Recently I was invited attend a half day presentation given by a large mid-sized Central European client and their bankers, with the objective of renewing the company’s line of credit. While there was plenty to be concerned about with regard to the performance of the company, the bankers asked very few questions, none of which were particularly penetrating. When the bankers confirmed that the line of credit would be renewed my colleague and I looked at each other in amazement. My colleague was a little quicker to come to a conclusion than I was: “They don’t care about the business; they are amply covered by the real estate collateral that the company owns”. Bullseye.
Could it be then that this is not an isolated incident, but a symptom of how banking is done in Central Europe? Anecdotal evidence indicates that this does seem to be the case. Yet there are exceptions to every rule. For example, after three or four years of collateral-based lending, my own advisory company was successful in persuading our own bankers, Budapest Bank, to drop the real estate collateral to their loan. However, from talking to fellow business owners, foregoing real estate collateral appears to be very much the exception, not the rule.
If one accepts the proposition that lending is essentially collateral based (e.g. mostly real estate, but also share portfolios, and other assets), this brings about difficulties for Small and Medium-sized Enterprises (SMEs), for several reasons:
- First, a company may have an excellent business plan, concept, product or service, management and firm orders, and yet, if lacking the appropriate real estate or collateral, the company may be unsuccessful in achieving financing;
- Given the precarious state of real estate markets where values have diminished greatly over the past year (or, more precisely, in some segments of the real estate market in Central Europe) there has ceased to be a market (e.g. sellers would rather hold onto their properties than sell at the price buyers are willing to pay). This makes valuations increasingly theoretical in nature, given that there are few direct comparables on which to base valuations. So even those companies that do have real estate may be starved for financing, unless they are over-collateralized, compared to their credit ambitions.
So what are the solutions? Other than Government-sponsored programs which offer special loans or guarantees for small businesses, the long-term solution has to come from the market:
- First, SMEs will continue to shop around for banks that will give them the best possible banking terms and banking relationship, and will naturally gravitate towards those banks that tend to manage their SME lending activities best.
- Those banks that insist on real estate-based lending to SMEs will see their market share diminish.
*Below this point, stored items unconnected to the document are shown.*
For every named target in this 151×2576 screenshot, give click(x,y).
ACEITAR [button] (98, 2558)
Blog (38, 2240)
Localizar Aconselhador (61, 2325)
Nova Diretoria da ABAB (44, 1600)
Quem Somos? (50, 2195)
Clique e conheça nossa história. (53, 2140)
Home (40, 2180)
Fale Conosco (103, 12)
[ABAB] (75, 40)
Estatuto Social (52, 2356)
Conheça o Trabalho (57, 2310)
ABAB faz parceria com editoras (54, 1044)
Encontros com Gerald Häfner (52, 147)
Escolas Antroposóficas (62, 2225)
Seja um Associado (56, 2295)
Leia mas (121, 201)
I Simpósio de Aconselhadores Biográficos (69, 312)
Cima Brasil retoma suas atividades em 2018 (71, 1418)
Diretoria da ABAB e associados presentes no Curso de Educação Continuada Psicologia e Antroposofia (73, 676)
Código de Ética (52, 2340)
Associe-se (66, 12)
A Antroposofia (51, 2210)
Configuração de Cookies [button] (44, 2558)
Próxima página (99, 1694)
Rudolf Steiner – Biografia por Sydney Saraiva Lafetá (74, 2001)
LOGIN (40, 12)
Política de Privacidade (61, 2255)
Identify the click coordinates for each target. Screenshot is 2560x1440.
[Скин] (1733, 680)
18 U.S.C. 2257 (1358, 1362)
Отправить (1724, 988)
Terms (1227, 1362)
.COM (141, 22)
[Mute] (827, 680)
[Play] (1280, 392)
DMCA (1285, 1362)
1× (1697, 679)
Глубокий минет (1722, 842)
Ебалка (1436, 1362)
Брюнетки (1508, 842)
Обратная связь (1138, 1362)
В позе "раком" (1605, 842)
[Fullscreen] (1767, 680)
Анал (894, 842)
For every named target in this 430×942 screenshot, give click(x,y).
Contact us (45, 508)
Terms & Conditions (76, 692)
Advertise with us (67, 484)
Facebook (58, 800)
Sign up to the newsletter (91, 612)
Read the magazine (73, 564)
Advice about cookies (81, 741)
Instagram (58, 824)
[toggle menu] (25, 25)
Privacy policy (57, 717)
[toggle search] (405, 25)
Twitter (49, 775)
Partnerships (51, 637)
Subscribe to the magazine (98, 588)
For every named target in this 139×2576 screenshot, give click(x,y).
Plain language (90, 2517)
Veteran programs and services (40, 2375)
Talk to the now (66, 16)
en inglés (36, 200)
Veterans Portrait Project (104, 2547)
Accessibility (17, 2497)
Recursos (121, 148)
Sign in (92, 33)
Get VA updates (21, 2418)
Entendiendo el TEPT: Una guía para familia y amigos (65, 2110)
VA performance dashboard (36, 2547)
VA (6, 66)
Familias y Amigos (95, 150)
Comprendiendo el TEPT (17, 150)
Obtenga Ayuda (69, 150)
Hence there will be a race against time for them to develop lending competencies that are based on understanding businesses, not on taking collateral.
- In the meantime, companies may have to look for additional equity financing if they are unable to raise debt financing.
There are many businesses which are very “sexy” by today’s standards, such as IT, biotechnology, or high technology businesses, which do not require much in the form of assets or real estate. To load these companies up with real estate just to make them financeable would be to make the tail wag the dog. Banks, too, over time, will find that they may be left behind in terms of market share in financing this market segment if they impose a straight jacket of asset financing.